= Requirement 1 =
List every character from the novel "Pineapple Street" whom the excerpt about Jenny Jackson names. Skip the data that follows.
= Requirement 2 =
Write the next paragraph of the piece about Jenny Jackson and her debut novel, picking up after its last sentence. Leave the data alone.

= Excerpt provided =
----

Brooklyn Heights is the scene of her debut novel, “Pineapple Street,” out Tuesday, which follows the women of the Stockton family: sisters Darley and Georgina and their brother’s wife, Sasha. The parents of the family decide to let Sasha and Cord, their son, move into their Pineapple Street brownstone, an idea that came from a real-life situation one of Jackson’s friends found herself in.

“One of my close friends, her in-laws left Brooklyn Heights in the height of the pandemic and just decided they were never coming back. And so they said to her and her husband and their baby, ‘You guys can just move into the brownstone. It’s yours now. It’s your house,’” Jackson says. “And my friend was like, ‘Oh my gosh, this is incredible.’ But then she moved in and the house is still full of her husband’s family’s stuff, and so she would just tell me about these hilarious discoveries, like her sister-in-law’s baby teeth in a baggie.”

Jackson got to work in earnest at the end of 2020 and had a first draft done by April 2021. The next year of the process was for editing, and having spent 20 years working with authors, she assumed she’d be thick-skinned when it came to being the one to receive feedback.

“I thought that I was going to be such a professional. And I love my editor, and she gave me the best notes. But it is really funny how when someone kills a joke or when someone writes, ‘Oh, I don’t get it,’ it feels so deflating,” she says. “It’s hilarious what a baby I was when I got those notes. I was just startled by how, even though I would’ve thought I was more sophisticated, because I’ve seen it from the other side a million times — no, it feels the same exact way when you’re vulnerable.”

Jenny Jackson
Jenny Jackson

When she was younger, Jackson had wanted to be a writer, but once she got started in publishing as an editor, “I just felt like I really had found my dream job and my calling,” she says. She’s been at it ever since.

----

= Dataset =
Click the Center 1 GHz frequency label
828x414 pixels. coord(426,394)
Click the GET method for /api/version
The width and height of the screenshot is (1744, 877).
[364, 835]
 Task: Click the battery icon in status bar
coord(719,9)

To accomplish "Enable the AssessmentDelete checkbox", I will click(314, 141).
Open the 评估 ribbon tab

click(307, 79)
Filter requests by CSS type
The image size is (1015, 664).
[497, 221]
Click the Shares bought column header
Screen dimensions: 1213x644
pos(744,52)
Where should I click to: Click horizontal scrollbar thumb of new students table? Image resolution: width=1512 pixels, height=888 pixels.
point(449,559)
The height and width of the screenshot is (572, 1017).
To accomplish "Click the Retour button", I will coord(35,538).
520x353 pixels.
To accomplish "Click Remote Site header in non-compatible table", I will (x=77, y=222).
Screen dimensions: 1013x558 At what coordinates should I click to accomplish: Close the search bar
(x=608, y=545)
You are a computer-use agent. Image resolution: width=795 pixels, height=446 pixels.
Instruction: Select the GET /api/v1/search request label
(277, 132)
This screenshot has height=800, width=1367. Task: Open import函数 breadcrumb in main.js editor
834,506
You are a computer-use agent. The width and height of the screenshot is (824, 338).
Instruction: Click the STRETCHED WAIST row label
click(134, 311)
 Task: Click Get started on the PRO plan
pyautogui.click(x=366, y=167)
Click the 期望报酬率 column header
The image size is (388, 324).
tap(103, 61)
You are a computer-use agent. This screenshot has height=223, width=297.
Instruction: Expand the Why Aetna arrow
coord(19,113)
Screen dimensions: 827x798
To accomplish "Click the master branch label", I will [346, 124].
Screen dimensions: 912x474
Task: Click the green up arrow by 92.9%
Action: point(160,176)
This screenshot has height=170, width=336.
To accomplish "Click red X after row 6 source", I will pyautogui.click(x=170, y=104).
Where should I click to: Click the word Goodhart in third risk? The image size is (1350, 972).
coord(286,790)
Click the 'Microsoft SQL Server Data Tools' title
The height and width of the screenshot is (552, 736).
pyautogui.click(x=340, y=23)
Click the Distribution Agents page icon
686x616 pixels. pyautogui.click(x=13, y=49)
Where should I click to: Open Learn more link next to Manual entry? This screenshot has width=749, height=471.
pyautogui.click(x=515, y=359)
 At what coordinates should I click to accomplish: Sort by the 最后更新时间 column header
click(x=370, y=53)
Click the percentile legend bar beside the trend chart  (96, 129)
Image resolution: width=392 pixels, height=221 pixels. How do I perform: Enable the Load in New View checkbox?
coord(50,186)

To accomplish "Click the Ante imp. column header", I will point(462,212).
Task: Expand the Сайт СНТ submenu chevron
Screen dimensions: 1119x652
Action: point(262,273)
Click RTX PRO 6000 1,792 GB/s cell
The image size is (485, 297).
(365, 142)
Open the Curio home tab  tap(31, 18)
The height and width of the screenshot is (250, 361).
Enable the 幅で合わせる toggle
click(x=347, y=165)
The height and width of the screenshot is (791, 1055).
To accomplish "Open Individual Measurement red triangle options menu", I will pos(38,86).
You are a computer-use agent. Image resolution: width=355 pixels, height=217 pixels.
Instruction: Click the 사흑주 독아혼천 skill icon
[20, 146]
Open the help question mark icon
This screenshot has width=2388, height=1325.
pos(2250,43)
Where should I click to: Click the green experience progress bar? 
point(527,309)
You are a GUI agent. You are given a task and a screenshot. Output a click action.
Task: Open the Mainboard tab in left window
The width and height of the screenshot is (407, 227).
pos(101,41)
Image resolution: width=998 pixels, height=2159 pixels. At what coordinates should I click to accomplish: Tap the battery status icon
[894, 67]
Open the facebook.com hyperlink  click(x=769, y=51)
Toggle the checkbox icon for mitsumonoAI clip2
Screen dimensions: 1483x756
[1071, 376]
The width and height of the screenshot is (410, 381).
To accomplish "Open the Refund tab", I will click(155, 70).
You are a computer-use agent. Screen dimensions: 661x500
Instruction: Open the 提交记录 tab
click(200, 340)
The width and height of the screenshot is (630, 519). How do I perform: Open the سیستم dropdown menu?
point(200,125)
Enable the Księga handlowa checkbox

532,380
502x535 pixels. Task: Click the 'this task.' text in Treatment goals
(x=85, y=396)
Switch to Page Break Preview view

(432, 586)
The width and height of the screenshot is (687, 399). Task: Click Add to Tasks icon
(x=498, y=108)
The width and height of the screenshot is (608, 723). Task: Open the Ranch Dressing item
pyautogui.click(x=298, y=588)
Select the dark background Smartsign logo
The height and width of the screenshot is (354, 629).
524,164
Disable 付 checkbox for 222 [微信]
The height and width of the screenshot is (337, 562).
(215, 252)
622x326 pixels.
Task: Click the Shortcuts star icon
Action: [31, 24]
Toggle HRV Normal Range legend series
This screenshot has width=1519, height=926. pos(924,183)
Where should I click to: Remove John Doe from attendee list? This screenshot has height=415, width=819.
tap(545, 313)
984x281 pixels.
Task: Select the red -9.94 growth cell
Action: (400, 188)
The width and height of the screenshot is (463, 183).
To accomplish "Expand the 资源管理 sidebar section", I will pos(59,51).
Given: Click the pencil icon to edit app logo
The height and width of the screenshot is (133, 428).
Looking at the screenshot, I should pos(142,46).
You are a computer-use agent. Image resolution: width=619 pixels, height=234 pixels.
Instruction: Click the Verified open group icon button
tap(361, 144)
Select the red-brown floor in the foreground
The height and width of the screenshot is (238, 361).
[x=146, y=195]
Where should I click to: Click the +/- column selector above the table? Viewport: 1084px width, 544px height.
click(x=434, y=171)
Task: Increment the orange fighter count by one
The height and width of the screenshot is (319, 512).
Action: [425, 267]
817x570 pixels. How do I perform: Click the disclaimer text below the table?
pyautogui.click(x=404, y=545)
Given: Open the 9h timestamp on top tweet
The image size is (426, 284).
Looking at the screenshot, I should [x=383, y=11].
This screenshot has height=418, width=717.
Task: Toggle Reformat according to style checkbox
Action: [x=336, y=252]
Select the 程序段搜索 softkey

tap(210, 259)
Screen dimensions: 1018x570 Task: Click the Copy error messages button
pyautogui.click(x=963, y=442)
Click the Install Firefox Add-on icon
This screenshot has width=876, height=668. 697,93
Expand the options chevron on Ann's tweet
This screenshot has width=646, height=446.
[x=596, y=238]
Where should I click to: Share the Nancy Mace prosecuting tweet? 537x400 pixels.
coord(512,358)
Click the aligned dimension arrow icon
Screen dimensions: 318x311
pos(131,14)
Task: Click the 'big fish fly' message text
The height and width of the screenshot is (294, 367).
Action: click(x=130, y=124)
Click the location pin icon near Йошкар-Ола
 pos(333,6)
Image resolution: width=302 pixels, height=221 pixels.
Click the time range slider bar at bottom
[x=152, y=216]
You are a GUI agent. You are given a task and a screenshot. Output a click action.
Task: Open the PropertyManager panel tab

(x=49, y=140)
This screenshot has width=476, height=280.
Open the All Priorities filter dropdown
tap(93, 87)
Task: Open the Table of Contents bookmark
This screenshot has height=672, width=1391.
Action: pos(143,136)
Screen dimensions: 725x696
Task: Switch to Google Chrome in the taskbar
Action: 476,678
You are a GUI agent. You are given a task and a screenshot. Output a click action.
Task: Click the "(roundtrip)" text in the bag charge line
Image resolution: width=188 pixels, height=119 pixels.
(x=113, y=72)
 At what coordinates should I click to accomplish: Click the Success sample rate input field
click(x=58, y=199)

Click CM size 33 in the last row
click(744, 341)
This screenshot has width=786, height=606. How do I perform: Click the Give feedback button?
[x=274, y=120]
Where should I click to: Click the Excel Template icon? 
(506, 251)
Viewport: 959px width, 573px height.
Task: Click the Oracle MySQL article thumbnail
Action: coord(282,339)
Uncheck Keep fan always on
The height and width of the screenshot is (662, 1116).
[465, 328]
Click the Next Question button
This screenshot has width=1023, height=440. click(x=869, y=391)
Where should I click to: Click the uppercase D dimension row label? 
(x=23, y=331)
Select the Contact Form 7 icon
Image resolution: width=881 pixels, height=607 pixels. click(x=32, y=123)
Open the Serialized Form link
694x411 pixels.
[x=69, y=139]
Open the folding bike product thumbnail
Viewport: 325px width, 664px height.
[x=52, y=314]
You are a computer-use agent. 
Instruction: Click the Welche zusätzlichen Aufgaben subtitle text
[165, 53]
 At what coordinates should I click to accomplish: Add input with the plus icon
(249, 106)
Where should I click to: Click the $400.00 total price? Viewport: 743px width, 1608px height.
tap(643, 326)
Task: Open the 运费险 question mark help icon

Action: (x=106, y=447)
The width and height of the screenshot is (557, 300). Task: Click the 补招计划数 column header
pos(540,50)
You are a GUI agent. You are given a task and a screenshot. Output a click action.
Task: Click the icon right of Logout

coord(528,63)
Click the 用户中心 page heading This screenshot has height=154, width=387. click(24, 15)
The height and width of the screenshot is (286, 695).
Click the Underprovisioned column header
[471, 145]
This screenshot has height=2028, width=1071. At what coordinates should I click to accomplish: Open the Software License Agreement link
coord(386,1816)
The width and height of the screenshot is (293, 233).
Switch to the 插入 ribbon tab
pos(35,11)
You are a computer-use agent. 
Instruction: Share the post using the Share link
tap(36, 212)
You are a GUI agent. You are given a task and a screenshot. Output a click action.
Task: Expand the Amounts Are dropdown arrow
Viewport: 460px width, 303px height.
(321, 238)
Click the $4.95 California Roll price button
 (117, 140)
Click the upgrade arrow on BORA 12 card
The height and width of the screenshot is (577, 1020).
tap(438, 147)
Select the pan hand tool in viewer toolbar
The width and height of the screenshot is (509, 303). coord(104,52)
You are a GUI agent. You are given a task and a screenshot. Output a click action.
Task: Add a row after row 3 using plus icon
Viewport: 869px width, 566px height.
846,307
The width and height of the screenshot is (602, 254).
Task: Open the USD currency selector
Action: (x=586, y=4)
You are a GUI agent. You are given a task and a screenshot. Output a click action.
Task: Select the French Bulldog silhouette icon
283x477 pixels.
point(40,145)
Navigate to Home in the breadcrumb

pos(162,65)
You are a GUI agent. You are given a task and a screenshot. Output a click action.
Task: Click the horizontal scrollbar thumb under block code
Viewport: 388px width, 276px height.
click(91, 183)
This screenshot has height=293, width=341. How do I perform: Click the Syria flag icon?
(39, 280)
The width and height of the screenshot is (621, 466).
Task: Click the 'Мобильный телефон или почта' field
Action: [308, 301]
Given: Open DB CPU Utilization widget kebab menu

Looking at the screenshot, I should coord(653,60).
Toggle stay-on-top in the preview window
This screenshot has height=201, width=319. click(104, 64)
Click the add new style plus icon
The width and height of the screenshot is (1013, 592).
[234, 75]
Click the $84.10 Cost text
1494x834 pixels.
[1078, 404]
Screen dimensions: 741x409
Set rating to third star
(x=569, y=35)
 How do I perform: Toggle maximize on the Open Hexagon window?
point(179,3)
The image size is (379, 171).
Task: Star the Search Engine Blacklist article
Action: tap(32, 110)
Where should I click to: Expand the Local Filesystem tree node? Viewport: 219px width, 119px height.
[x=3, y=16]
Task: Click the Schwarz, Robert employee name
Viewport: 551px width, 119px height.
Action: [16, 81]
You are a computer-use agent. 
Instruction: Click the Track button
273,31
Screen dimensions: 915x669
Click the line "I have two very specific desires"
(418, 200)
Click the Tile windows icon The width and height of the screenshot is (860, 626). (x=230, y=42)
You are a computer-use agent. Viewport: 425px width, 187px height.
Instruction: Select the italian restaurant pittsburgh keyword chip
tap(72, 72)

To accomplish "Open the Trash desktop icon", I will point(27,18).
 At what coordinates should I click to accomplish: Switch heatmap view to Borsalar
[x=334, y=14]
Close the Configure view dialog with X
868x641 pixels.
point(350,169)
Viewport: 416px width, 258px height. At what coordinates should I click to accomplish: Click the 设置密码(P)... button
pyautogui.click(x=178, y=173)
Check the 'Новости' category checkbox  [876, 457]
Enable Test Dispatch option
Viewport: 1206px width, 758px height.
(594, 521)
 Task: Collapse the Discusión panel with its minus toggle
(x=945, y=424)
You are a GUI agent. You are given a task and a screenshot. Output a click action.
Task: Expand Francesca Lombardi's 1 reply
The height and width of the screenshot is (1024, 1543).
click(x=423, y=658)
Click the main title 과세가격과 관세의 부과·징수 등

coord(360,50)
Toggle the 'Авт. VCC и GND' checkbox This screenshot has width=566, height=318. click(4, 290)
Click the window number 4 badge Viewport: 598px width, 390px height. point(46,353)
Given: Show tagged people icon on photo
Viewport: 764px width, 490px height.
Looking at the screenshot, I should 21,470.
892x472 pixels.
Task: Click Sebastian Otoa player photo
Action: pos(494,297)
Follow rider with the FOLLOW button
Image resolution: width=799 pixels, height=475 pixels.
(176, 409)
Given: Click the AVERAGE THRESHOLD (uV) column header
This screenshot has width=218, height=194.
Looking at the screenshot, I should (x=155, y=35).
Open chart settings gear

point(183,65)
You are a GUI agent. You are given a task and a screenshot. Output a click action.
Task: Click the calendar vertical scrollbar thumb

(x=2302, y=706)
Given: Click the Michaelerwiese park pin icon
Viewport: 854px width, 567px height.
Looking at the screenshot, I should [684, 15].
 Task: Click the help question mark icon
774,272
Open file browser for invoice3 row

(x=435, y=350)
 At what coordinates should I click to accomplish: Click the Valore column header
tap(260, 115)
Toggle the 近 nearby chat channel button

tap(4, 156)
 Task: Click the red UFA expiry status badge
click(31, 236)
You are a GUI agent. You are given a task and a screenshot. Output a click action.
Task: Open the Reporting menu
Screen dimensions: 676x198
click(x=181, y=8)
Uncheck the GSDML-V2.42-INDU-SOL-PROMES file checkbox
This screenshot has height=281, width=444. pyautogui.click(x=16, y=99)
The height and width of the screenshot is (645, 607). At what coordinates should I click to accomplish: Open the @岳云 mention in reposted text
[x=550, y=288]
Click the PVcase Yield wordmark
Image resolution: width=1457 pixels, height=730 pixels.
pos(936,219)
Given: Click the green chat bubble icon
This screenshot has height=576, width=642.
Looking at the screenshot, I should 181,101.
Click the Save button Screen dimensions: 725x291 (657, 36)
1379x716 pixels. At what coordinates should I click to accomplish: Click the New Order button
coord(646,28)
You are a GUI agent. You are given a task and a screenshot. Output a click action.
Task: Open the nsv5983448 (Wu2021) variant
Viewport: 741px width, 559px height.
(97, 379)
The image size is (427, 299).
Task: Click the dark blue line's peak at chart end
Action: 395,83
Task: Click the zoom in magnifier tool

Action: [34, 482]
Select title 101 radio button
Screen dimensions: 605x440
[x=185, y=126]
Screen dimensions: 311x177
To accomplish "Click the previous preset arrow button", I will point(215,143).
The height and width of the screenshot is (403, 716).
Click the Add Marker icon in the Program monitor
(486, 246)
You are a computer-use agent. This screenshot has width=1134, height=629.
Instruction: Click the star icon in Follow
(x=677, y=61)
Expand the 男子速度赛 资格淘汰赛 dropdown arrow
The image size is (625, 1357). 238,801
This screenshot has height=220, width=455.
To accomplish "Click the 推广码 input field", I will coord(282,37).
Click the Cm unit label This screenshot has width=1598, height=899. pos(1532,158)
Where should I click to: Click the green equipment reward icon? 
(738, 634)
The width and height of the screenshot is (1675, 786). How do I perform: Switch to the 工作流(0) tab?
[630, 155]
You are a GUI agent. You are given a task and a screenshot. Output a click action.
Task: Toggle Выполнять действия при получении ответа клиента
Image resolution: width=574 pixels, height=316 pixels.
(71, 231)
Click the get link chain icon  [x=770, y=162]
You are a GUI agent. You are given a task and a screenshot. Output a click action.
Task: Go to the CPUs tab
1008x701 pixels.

----

= Task response 1 =
Darley, Georgina, Sasha, Cord

= Task response 2 =
“My friends all laugh at me because I’ve basically had the same job for 20 years. Bonkers. Nobody does the same job for 20 years. But I just genuinely loved it. And I think that some of why I wrote this novel is because I was so lonely and I needed people to talk to, and I needed people to have fun with because I wasn’t getting what I needed from my life. But my job has given me what I needed in so many ways. It gives me these fascinating writers that I get to conspire with and daydream with and hash out plot with.”

Her writers include Kevin Kwan, who is behind the “Crazy Rich Asians” books, Jennifer Close of “Girls in White Dresses” and “The Smart One,” Chris Bohjalian who wrote “The Flight Attendant” among others and Courtney Sullivan of “The Engagements.” All of them will be traveling in to hear their editor read her own work at her launch event this week.

“It’s so sweet. All my writers are coming. It literally feels like my wedding or something,” Jackson says.

Now that she’s had a taste of writing, she’s not sure she can hang it up entirely.

“I probably have to figure out a way to do both, because I don’t want to give it up,” she says. “It was so fun.”